Hoskin et al.81 presented preliminary results of their phase III trial comparing external-beam radiotherapy alone (55 Gy in 20 fractions) with combined external-beam radiotherapy (35.75 Gy in 13 fractions) followed by HDR prostate brachytherapy (17 Gy in 2 fractions over 24 hours) among 220 patients with clinically localized prostate cancer. With a median follow-up of 30 months, the combined arm had significantly improved PSA relapse-free survival (P = .03). There was no difference in acute GU and GI toxicity scores, except for rectal discharge, which was more frequent in the external-beam radiotherapy arm (P = .025). No difference was observed in late GU and GI grade 2+ toxicity scores.

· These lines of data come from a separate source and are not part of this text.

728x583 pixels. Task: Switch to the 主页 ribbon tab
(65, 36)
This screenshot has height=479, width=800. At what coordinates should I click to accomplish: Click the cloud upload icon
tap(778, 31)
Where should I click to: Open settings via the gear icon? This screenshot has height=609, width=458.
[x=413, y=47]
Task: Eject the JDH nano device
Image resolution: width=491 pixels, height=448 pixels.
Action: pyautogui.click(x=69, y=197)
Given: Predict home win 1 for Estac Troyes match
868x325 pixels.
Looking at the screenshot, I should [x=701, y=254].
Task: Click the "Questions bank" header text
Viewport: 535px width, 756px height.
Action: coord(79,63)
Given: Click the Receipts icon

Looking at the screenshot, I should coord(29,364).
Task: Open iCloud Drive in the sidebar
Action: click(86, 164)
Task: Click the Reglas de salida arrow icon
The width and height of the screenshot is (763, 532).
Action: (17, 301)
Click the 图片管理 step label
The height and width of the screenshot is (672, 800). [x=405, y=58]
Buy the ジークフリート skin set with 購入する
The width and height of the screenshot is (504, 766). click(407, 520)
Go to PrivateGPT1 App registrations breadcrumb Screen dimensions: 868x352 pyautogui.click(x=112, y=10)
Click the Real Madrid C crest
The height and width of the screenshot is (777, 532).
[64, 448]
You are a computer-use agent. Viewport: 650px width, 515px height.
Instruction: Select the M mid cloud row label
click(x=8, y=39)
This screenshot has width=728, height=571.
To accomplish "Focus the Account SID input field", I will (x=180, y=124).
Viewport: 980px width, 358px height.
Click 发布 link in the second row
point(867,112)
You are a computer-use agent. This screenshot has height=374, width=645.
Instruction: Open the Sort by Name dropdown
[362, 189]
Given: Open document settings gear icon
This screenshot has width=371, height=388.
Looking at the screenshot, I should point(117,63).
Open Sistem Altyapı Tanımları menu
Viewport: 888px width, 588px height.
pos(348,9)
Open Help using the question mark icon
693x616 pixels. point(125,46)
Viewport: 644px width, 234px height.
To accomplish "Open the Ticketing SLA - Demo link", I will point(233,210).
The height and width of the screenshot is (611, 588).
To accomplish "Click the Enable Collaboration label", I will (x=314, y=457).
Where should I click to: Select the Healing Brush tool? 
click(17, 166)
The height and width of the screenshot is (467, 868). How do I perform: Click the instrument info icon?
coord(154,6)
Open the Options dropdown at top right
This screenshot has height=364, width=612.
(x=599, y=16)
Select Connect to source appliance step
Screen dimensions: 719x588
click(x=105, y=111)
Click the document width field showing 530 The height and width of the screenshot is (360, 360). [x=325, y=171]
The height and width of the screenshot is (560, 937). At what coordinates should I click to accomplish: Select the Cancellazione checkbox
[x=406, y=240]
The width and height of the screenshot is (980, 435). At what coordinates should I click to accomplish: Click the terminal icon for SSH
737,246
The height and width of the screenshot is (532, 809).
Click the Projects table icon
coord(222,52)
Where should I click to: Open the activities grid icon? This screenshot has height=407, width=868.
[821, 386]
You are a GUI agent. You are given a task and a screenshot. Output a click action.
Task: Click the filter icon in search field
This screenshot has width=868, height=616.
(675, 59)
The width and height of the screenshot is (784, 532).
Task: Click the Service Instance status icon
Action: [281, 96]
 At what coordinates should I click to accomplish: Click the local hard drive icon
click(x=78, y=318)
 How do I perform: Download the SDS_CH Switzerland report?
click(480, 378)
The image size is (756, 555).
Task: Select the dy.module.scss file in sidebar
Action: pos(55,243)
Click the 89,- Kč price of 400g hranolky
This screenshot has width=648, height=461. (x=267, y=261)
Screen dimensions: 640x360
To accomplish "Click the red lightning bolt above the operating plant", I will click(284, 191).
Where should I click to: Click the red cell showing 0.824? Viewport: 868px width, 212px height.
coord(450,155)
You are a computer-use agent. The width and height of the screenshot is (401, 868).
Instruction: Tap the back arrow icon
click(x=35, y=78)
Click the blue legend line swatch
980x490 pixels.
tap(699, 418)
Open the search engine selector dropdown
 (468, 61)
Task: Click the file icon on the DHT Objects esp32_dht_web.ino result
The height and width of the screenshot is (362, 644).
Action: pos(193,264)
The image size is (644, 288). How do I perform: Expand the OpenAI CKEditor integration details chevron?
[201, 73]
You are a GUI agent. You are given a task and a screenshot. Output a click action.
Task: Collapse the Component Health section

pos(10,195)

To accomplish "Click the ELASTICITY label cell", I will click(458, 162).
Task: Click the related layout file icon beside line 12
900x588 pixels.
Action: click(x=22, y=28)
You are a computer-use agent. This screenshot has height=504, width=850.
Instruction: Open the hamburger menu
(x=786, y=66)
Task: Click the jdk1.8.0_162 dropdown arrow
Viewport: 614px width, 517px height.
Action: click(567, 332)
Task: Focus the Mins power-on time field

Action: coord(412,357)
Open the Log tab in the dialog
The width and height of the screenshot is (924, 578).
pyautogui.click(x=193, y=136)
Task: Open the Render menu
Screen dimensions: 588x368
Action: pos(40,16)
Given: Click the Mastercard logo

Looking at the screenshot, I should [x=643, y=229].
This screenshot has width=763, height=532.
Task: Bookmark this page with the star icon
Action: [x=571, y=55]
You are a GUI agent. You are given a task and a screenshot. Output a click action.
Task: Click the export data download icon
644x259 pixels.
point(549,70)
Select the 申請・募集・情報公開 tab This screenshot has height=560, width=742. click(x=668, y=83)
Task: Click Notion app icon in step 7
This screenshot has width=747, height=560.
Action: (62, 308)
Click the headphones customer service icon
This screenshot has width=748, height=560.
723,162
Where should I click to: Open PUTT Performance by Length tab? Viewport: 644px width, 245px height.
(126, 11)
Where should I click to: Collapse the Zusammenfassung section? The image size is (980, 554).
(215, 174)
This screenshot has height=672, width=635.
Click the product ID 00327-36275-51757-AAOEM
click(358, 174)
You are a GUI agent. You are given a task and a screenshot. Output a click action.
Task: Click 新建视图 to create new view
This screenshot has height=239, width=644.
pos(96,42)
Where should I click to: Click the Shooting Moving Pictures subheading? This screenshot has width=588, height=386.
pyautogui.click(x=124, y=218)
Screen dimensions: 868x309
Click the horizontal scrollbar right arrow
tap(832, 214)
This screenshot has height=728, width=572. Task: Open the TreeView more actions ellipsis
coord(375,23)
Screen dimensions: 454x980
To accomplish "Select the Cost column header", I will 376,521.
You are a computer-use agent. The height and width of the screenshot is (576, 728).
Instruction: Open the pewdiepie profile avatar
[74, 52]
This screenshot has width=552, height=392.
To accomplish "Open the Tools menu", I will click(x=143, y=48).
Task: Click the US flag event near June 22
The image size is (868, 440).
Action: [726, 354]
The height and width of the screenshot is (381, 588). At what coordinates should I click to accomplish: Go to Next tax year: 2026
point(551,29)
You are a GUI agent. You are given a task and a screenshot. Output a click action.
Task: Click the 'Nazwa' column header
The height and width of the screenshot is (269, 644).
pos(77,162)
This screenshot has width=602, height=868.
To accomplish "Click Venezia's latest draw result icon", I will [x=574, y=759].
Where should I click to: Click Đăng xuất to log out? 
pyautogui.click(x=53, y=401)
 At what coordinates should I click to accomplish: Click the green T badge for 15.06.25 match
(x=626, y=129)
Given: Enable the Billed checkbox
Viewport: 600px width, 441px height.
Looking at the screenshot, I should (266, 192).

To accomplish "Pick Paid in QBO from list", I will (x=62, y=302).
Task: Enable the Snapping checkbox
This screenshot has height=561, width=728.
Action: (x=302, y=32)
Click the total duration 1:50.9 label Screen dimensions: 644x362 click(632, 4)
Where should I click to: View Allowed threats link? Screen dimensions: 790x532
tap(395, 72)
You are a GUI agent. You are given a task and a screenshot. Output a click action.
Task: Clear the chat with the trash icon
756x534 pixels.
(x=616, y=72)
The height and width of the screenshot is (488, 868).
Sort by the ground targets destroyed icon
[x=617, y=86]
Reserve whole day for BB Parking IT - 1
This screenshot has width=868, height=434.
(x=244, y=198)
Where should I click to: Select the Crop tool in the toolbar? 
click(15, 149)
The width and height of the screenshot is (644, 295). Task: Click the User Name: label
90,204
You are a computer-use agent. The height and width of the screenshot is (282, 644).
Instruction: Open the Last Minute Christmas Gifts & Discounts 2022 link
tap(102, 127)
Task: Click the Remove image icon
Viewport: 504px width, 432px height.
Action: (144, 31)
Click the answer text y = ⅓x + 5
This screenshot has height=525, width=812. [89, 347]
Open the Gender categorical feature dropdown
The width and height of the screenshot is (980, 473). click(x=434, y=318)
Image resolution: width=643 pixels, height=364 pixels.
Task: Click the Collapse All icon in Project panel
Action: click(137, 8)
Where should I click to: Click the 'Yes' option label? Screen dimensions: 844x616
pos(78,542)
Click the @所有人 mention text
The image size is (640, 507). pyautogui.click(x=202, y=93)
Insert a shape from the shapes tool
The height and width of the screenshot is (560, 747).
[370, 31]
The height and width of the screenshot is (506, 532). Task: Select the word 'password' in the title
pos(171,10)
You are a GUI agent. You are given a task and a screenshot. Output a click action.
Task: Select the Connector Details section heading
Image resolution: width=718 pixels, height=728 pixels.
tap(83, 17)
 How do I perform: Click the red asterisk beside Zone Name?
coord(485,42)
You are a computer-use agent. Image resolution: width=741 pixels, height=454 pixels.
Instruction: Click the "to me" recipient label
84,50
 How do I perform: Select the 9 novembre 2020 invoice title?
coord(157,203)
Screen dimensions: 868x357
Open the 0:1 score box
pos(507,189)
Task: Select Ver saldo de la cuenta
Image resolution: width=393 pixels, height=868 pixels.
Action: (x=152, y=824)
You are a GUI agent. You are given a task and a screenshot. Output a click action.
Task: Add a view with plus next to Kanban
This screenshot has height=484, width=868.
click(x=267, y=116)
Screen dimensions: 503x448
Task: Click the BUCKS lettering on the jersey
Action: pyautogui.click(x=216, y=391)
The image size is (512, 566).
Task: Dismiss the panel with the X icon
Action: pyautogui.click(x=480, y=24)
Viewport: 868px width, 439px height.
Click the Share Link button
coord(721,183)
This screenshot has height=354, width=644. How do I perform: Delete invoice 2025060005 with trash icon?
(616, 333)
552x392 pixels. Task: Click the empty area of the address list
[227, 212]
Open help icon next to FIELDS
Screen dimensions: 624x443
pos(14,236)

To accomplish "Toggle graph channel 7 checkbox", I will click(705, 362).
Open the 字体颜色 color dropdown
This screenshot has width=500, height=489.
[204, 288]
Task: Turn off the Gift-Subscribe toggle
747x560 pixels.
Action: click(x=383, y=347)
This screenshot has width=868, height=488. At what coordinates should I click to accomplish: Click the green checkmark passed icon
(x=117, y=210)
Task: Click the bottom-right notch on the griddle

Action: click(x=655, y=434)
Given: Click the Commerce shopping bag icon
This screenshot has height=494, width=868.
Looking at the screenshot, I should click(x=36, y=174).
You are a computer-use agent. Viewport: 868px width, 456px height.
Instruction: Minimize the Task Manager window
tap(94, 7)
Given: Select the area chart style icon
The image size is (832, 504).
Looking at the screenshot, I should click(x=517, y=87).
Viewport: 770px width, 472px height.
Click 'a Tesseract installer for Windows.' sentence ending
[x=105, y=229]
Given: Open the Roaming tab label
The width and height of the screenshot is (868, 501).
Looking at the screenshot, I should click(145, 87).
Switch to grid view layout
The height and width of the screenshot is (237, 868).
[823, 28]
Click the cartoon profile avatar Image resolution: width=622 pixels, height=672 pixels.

At William Beaumont Hospital, Martinez et al.82 published the long-term results of their phase II study of hypofractionated dose-escalated radiotherapy in 472 patients with intermediate- and high-risk disease. All patients received 46 Gy in 23 fractions to the pelvis with external-beam radiotherapy. The HDR brachytherapy procedure was delivered over 2 or 3 separate fractions during weeks 1 and 3 of the external-beam radiotherapy, for a total overall treatment time of 5 weeks. The HDR brachytherapy dose fractionation was increased in successive dose bins of 3 implants of 5.5 Gy, 6.0 Gy, and 6.5 Gy, and 2 implants of 8.25 Gy, 8.75 Gy, 9.5 Gy, 10.5 Gy, and 11.5 Gy. Assuming an αβ ratio of 1.2, the HDR BED ranged from 92.13 to 243.42 Gy, and the total BED including the external-beam radiotherapy ranged from 215 to 366 Gy. For the purposes of the study, patients were separated into a low-dose-level (BED ≤268 Gy) and a high-dose-level (BED >268 Gy). The use of hormones was based on the treating physician’s discretion, and in the study, 51.3% received neoadjuvant or concurrent hormones. Median follow-up was 8.2 years. At 10-years, the biochemical control rate (56.9% vs. 81.1%; P <.001) and distant metastasis-free rate (87.6% vs. 94.3%; P = .028) were superior in the high-dose-level group.